*OBJECTIF*.
Pouvez-vous reproduire à l'identique les entrées ci-dessous, depuis leur début jusqu'à la ligne contenant « (x=334, y=189) », celle-ci comprise, en laissant de côté les images ?

[Données sur la localisation de cibles visibles]
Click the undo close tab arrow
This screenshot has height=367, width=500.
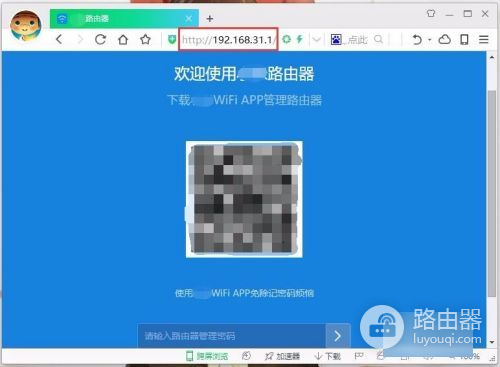click(x=417, y=39)
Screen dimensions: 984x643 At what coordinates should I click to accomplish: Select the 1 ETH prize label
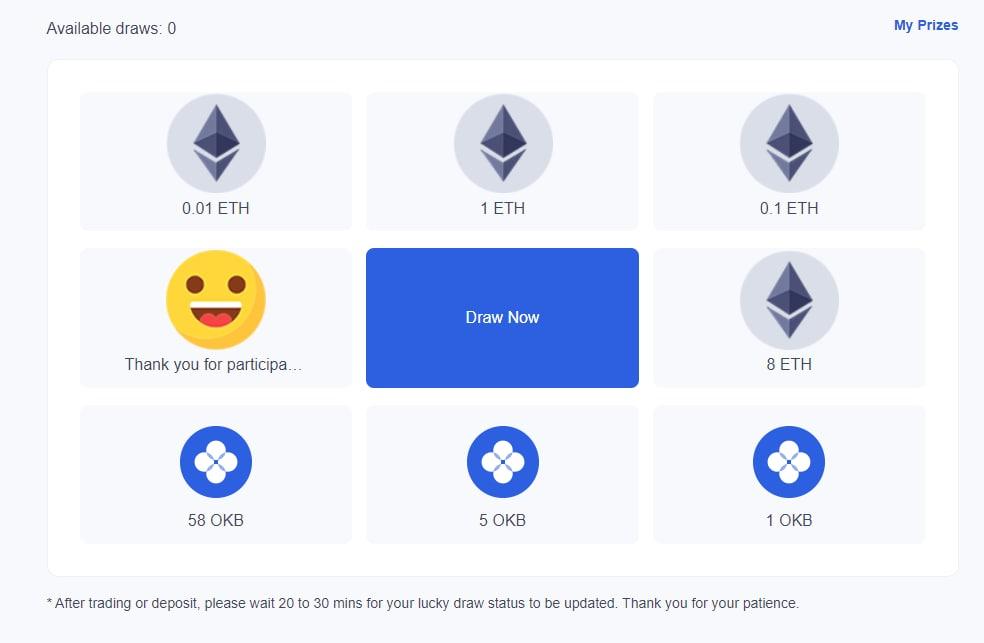point(503,209)
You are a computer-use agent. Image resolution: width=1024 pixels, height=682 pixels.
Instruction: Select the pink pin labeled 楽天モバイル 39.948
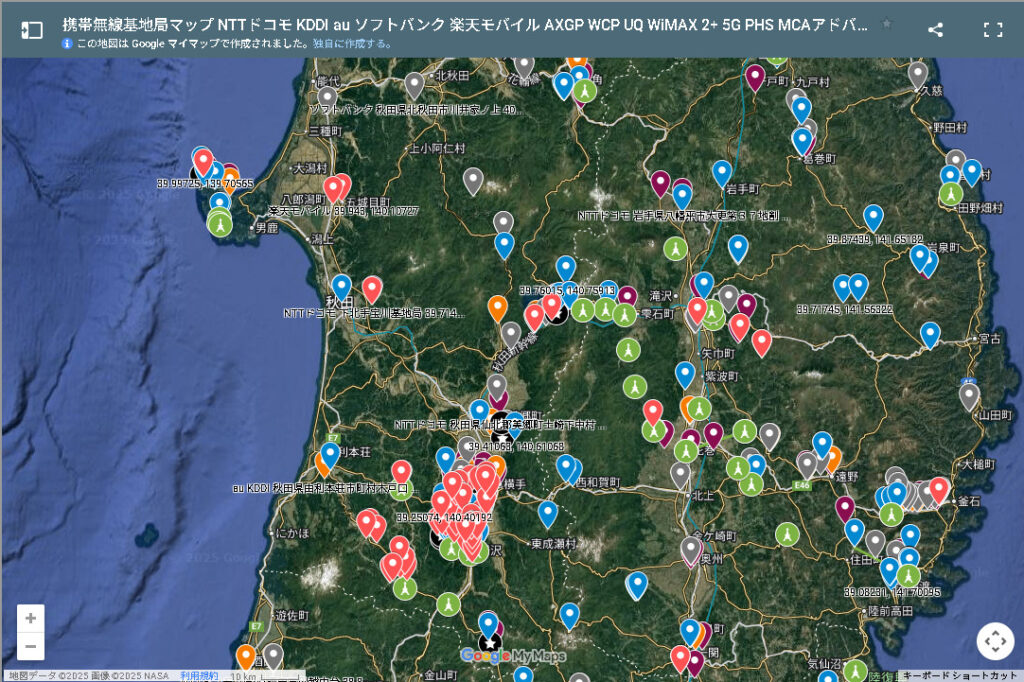(x=334, y=189)
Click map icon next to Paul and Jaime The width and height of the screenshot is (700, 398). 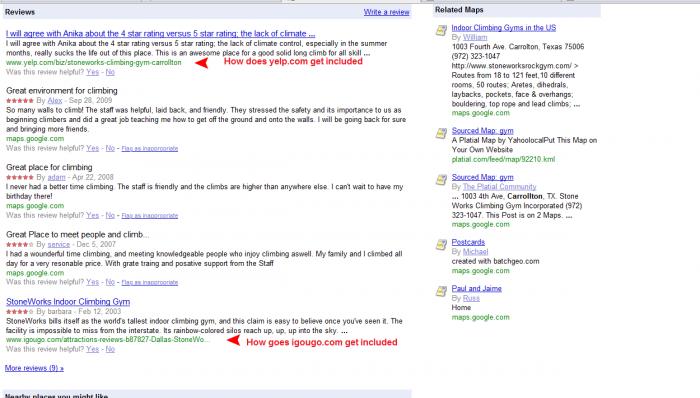click(441, 291)
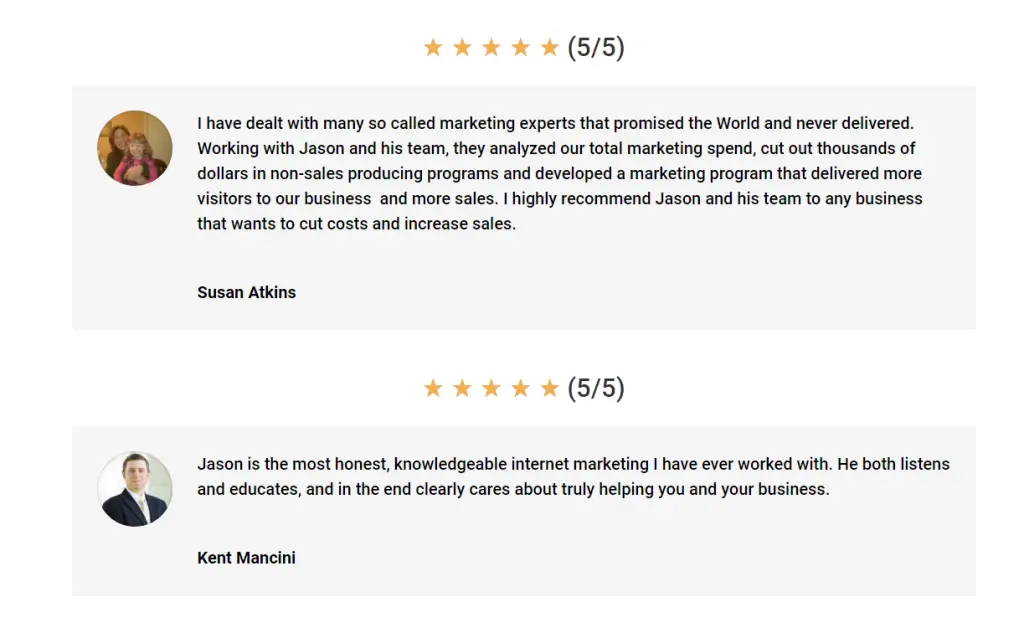
Task: Click the (5/5) score above Kent's review
Action: click(596, 388)
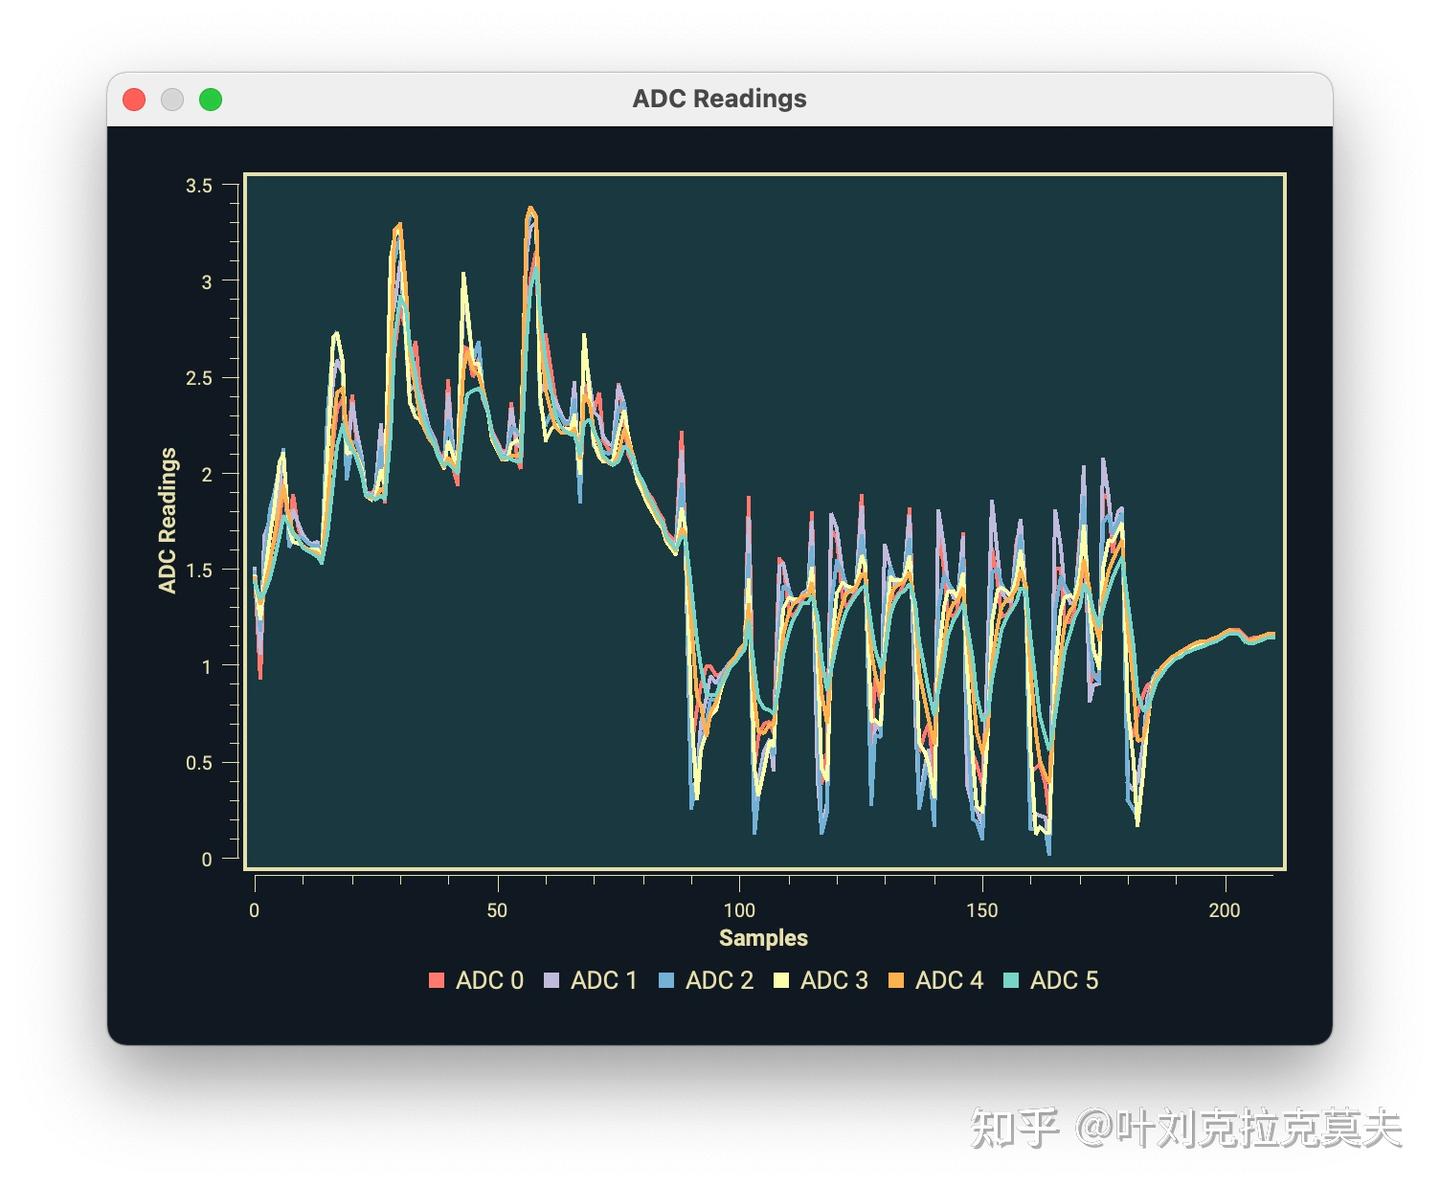Click the orange ADC 4 legend swatch
The width and height of the screenshot is (1440, 1187).
pyautogui.click(x=896, y=980)
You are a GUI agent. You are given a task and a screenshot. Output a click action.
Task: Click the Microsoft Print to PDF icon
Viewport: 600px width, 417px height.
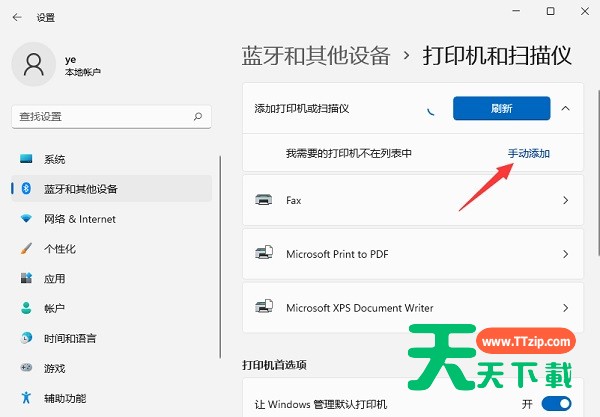pos(265,254)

*RÉSULTAT OBTENU*.
Click the undo close tab arrow
This screenshot has height=367, width=500.
click(x=417, y=39)
Screen dimensions: 984x643 At what coordinates should I click to accomplish: Select the 1 ETH prize label
point(503,209)
You are a computer-use agent. Image resolution: width=1024 pixels, height=682 pixels.
Instruction: Select the pink pin labeled 楽天モバイル 39.948
(x=334, y=189)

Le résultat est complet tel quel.